Hello all!
Here are a few updates from Wikidata Query Service:
* We are getting close to full functional coverage of our Flink based Streaming Updater [1]. We are starting to work on productionizing it and having a deployment strategy. The current goal is deploy on top of Kubernetes. * We've been reviewing how we log queries and we've been adding some context to the logs. In particular, we are adding CPU load and query concurrency [2], with the hope that we can normalize our analysis: a query that takes time because the server is overload does not have the same meaning as a query that takes time because it is intrinsically expensive. * We've been exploring our assumption that expensive queries are more likely to be human generated queries (via the UI) than bots [3]. That assumption seems to be wrong. * We are looking into upgrading to JDK11. We are currently running on JDK8, we have some time before it is truly end of life. Blazegraph itself has a number of issues with JDK11. * We had a few issues with data reload on Wikimedia Commons Query Service. We are now doing those data reload without interruption, so future issues should not result in any downtime, but just delays in getting the new data. The data size of WCQS is growing faster than we expected. We are tentatively planning on working on a streaming updater for WCQS early 2021.
Have fun!
Guillaume
[1] https://phabricator.wikimedia.org/T244590 [2] https://phabricator.wikimedia.org/T261937 [3] https://phabricator.wikimedia.org/T261841#6532765
Flink is Java, which you are running in containers across K8S.

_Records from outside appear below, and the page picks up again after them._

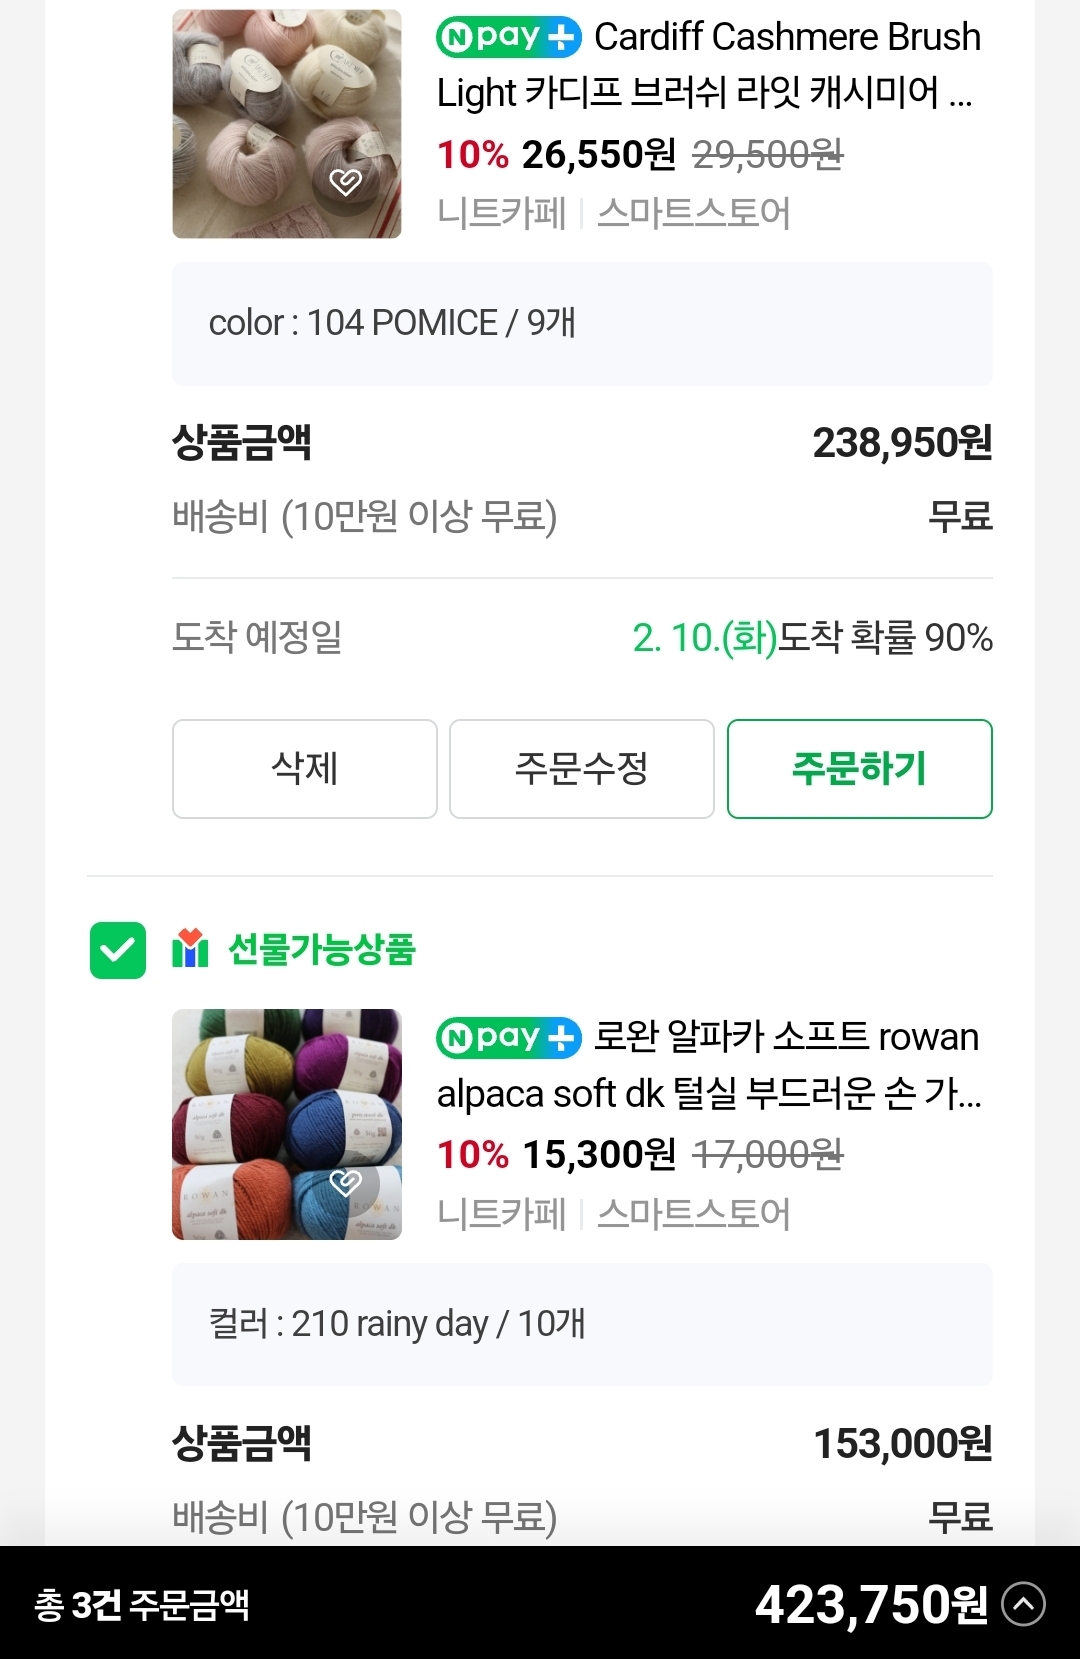
Task: Click 삭제 button to delete item
Action: click(x=304, y=769)
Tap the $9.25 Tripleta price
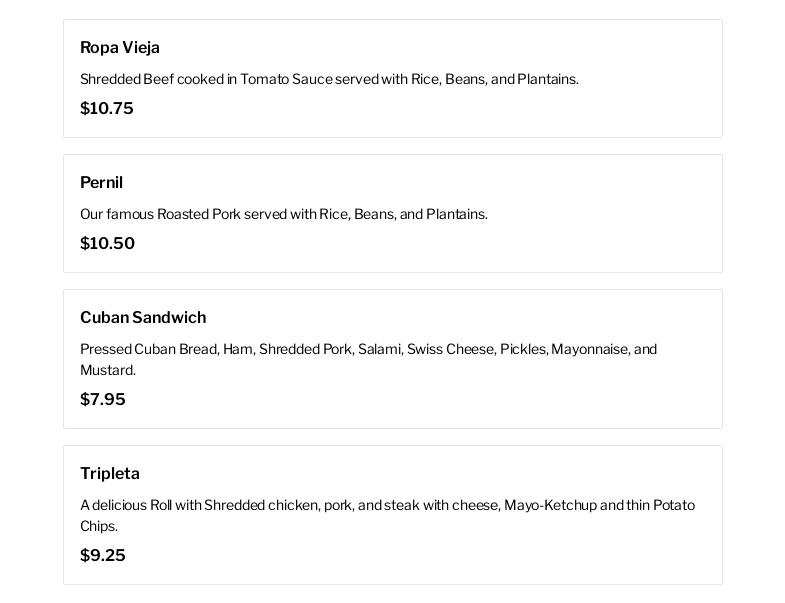This screenshot has height=603, width=785. pyautogui.click(x=103, y=556)
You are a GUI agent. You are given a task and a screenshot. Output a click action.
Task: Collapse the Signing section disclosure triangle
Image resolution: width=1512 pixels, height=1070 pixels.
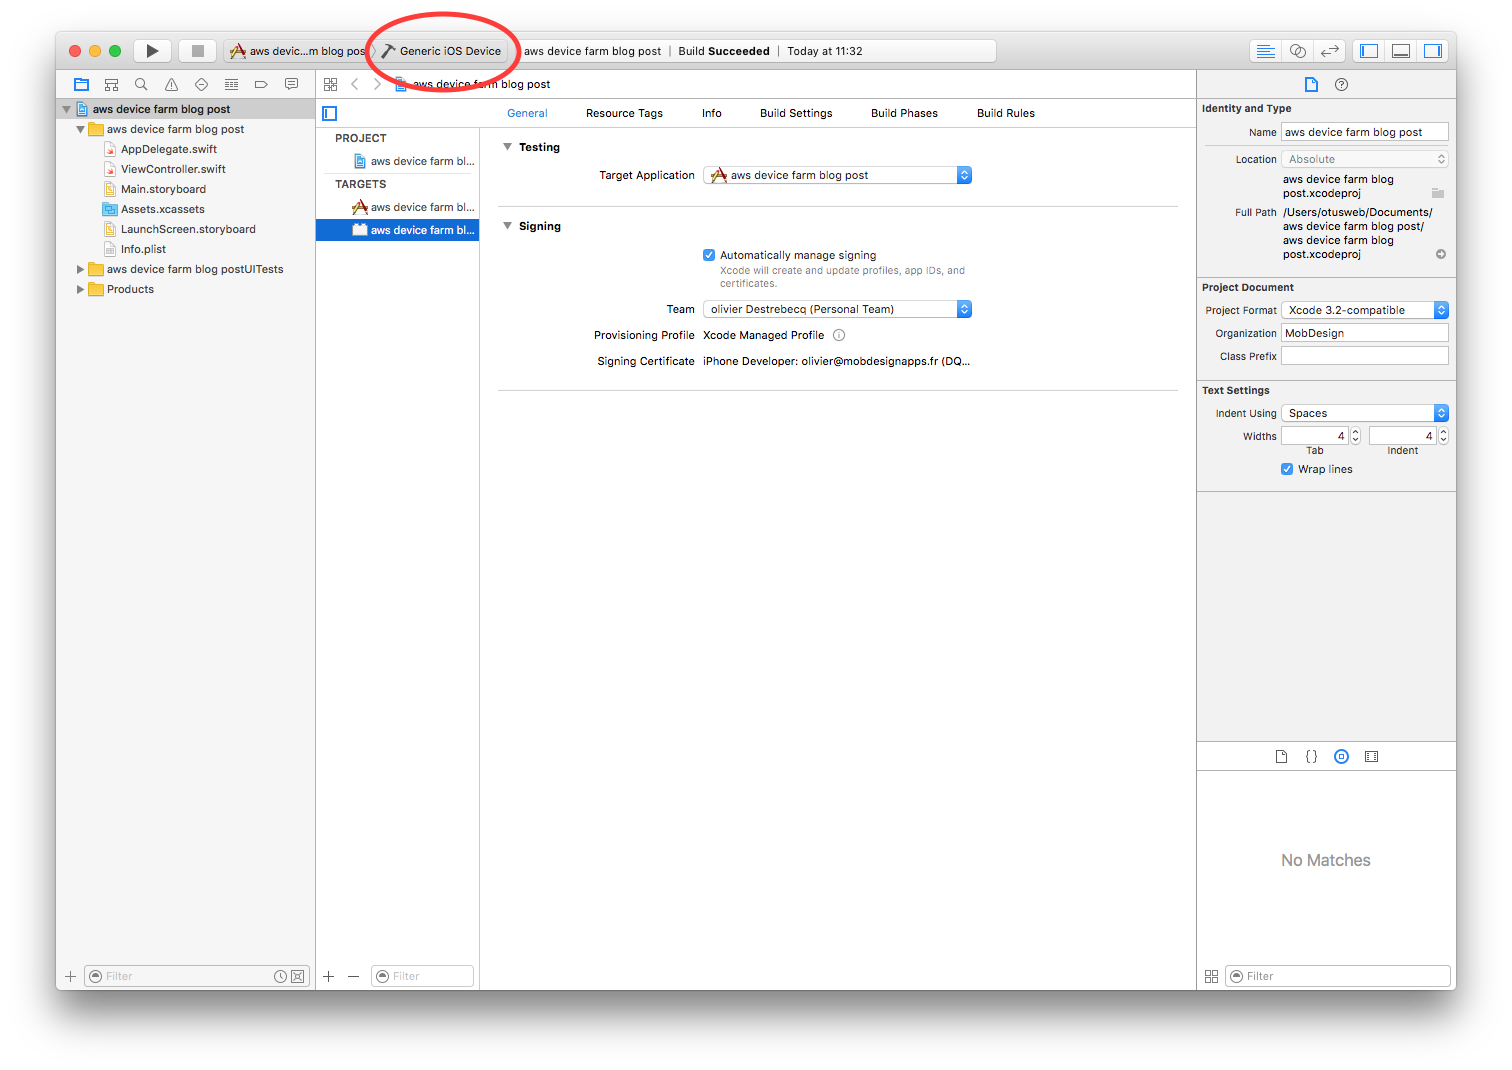point(507,226)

Ensure that your cgroups are managed well on those machines, etc. since JDK8 ignores them by default. Since you are still on JDK8 and not JDK9+ yet. https://jaxenter.com/nobody-puts-java-container-139373.html
Nice to see this coming along!
Thad https://www.linkedin.com/in/thadguidry/
On Mon, Oct 12, 2020 at 8:59 AM Guillaume Lederrey glederrey@wikimedia.org wrote:
Hello all!
Here are a few updates from Wikidata Query Service:
- We are getting close to full functional coverage of our Flink based
Streaming Updater [1]. We are starting to work on productionizing it and having a deployment strategy. The current goal is deploy on top of Kubernetes.

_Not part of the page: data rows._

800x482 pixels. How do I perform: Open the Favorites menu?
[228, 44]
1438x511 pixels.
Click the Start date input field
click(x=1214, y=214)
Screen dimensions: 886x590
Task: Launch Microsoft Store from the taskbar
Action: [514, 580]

- We've been reviewing how we log queries and we've been adding some
context to the logs. In particular, we are adding CPU load and query concurrency [2], with the hope that we can normalize our analysis: a query that takes time because the server is overload does not have the same meaning as a query that takes time because it is intrinsically expensive.
- We've been exploring our assumption that expensive queries are more
likely to be human generated queries (via the UI) than bots [3]. That assumption seems to be wrong.
- We are looking into upgrading to JDK11. We are currently running on
JDK8, we have some time before it is truly end of life. Blazegraph itself has a number of issues with JDK11.
- We had a few issues with data reload on Wikimedia Commons Query Service.
We are now doing those data reload without interruption, so future issues should not result in any downtime, but just delays in getting the new data. The data size of WCQS is growing faster than we expected. We are tentatively planning on working on a streaming updater for WCQS early 2021.
Have fun!
Guillaume
[1] https://phabricator.wikimedia.org/T244590 [2] https://phabricator.wikimedia.org/T261937 [3] https://phabricator.wikimedia.org/T261841#6532765
-- Guillaume Lederrey Engineering Manager, Search Platform Wikimedia Foundation UTC+1 / CET _______________________________________________ Wikidata mailing list Wikidata@lists.wikimedia.org https://lists.wikimedia.org/mailman/listinfo/wikidata
Indeed! Here is a blog post from when I hit into this issue with the WDQS updater before. https://addshore.com/2020/05/reducing-java-jvm-memory-usage-in-containers-an...
On Mon, 12 Oct 2020 at 17:04, Thad Guidry thadguidry@gmail.com wrote:
Flink is Java, which you are running in containers across K8S.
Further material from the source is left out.